◆ PROBLEM DETAILS ◆
The records below are to be reproduced exactly, and no picture should appear in the copy.

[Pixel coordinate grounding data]
Segment Open

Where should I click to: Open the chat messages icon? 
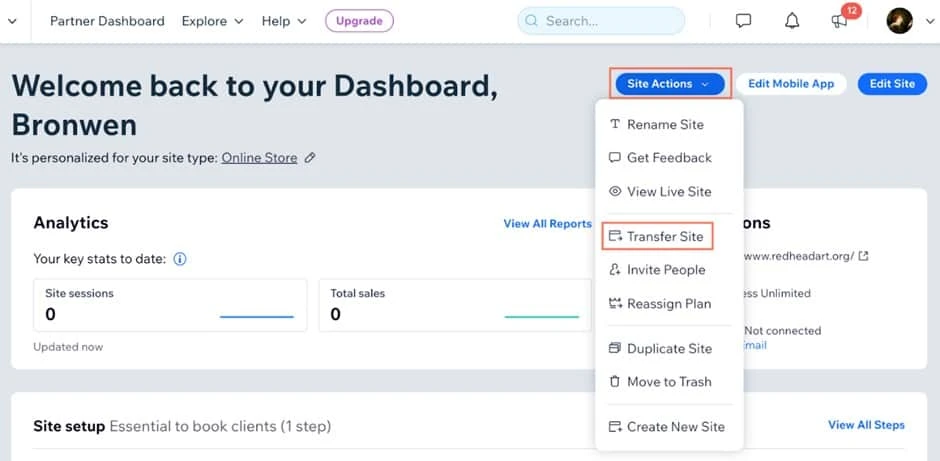[743, 21]
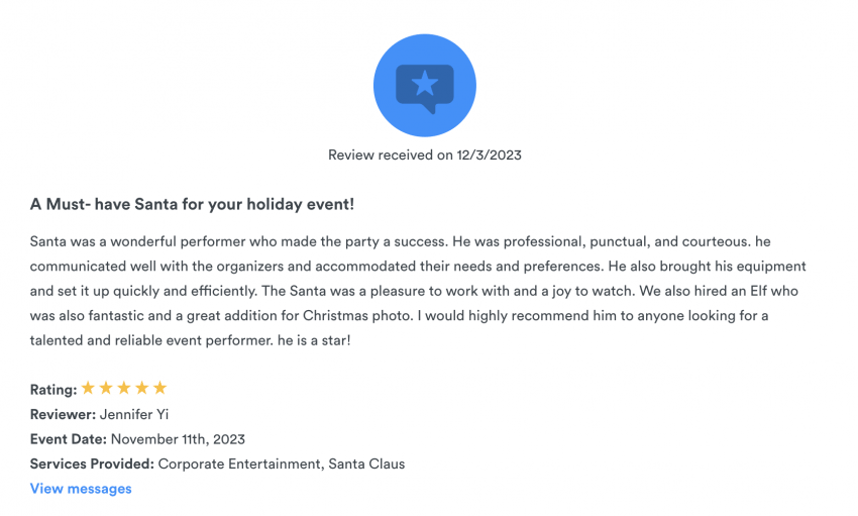Image resolution: width=858 pixels, height=516 pixels.
Task: Click the first rating star
Action: coord(88,388)
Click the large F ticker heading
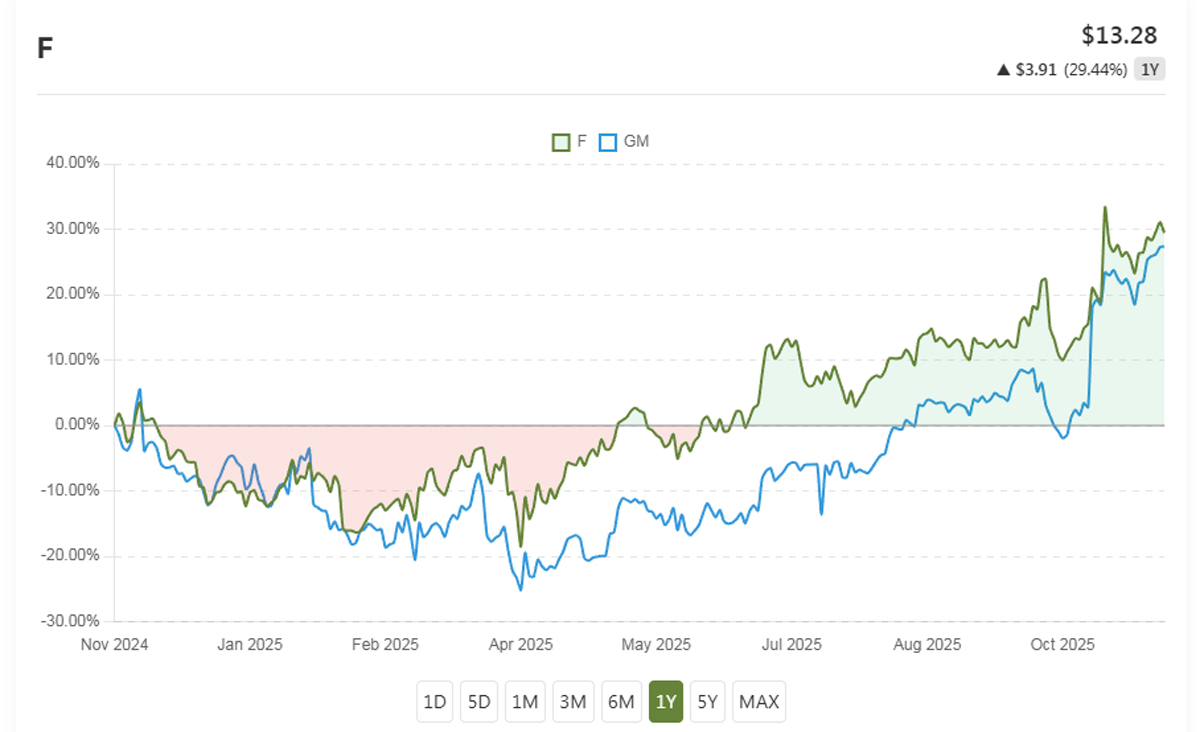Image resolution: width=1200 pixels, height=732 pixels. coord(44,48)
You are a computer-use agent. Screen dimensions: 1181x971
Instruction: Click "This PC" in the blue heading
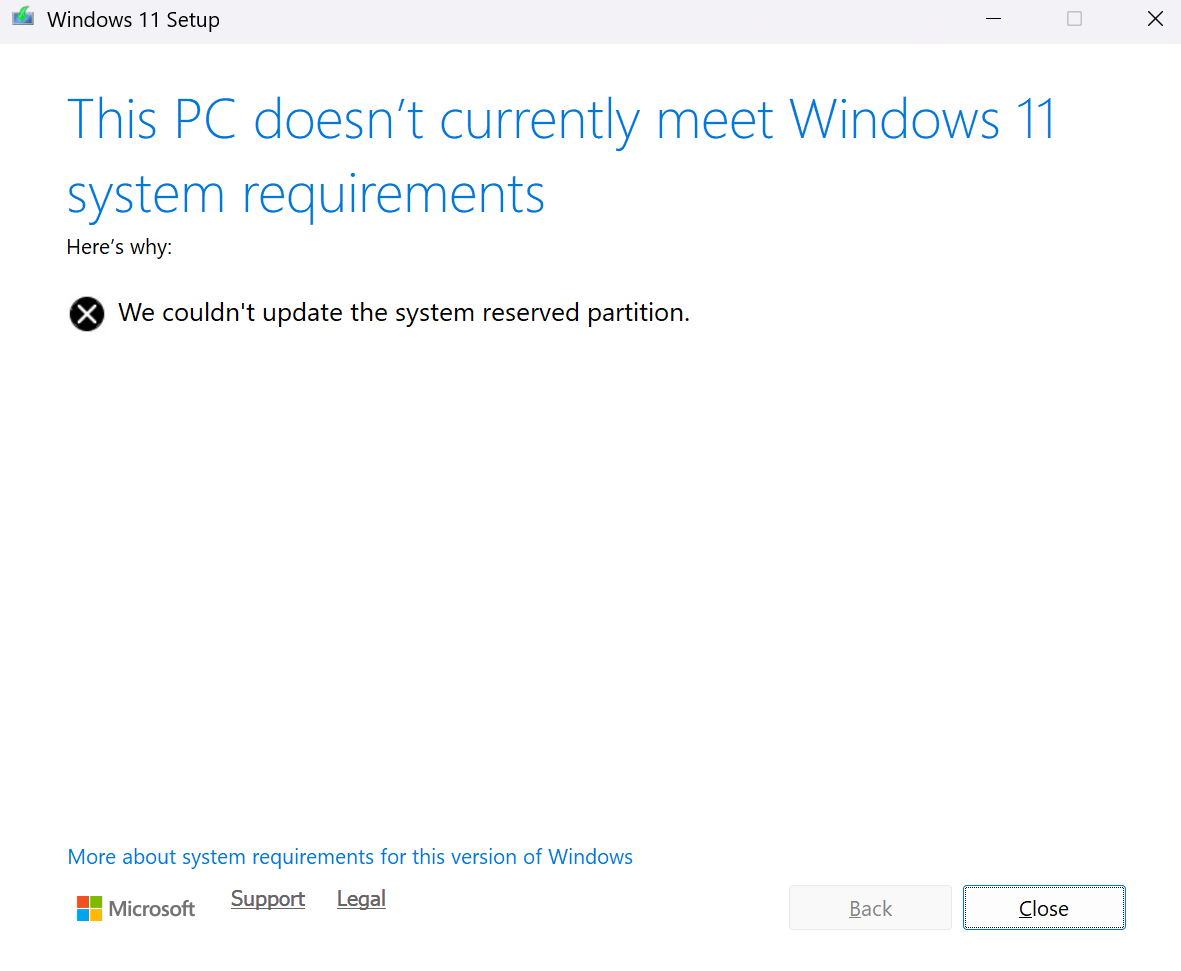151,119
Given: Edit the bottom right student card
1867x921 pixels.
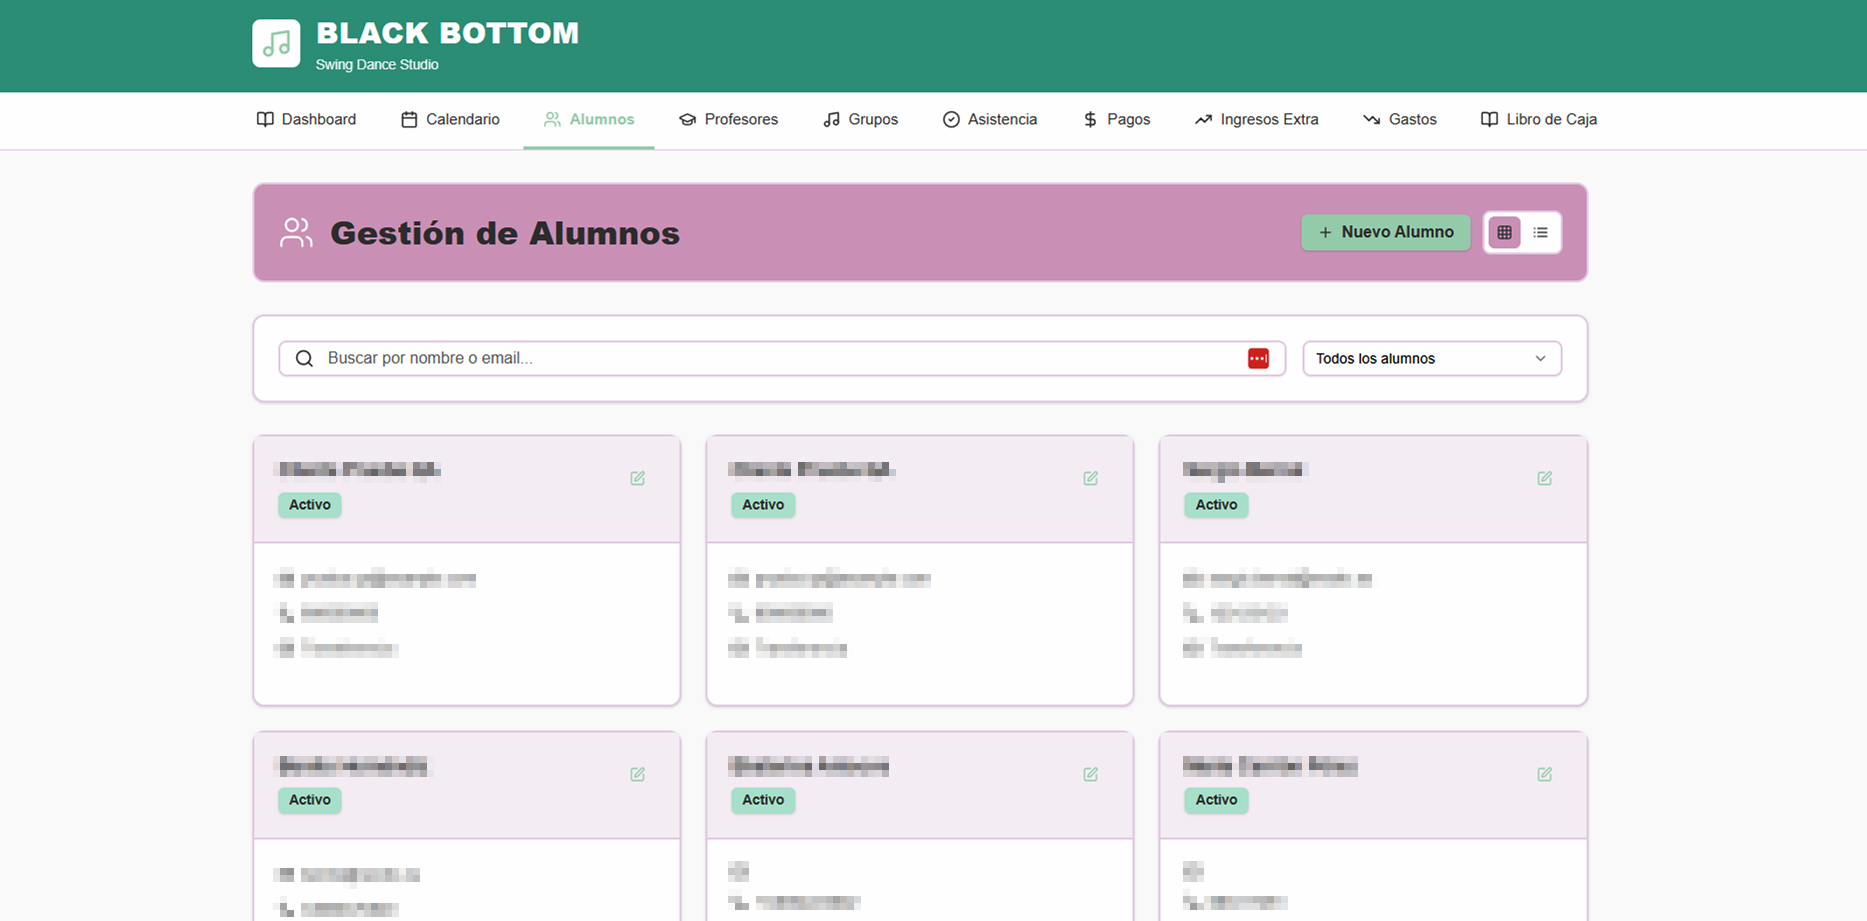Looking at the screenshot, I should tap(1544, 774).
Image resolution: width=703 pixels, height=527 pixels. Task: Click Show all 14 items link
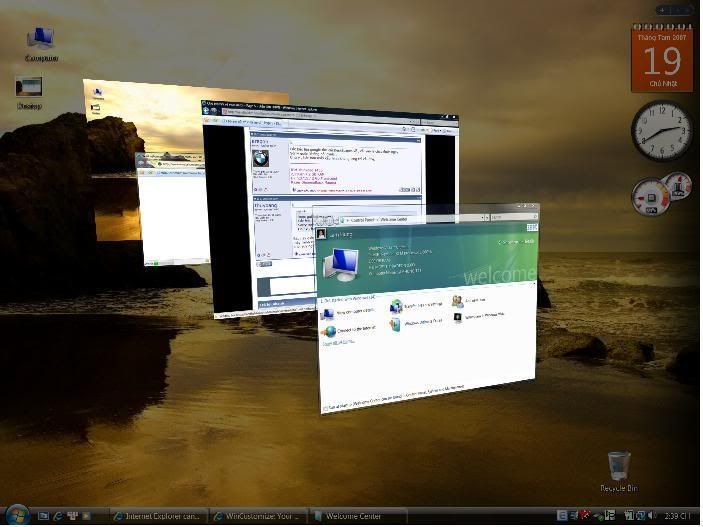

Segment Closed

◆ TASK SOLUTION ◆
Where should I click to: Open the chat messages icon? 
[743, 21]
Image resolution: width=858 pixels, height=516 pixels.
Task: Click the first rating star
Action: coord(88,388)
Click the large F ticker heading
Image resolution: width=1200 pixels, height=732 pixels. coord(44,48)
You are a computer-use agent. Screen dimensions: 1181x971
Instruction: Click "This PC" in the blue heading
151,119
Given: Edit the bottom right student card
1867x921 pixels.
Looking at the screenshot, I should tap(1544, 774).
Image resolution: width=703 pixels, height=527 pixels. Task: Click Show all 14 items link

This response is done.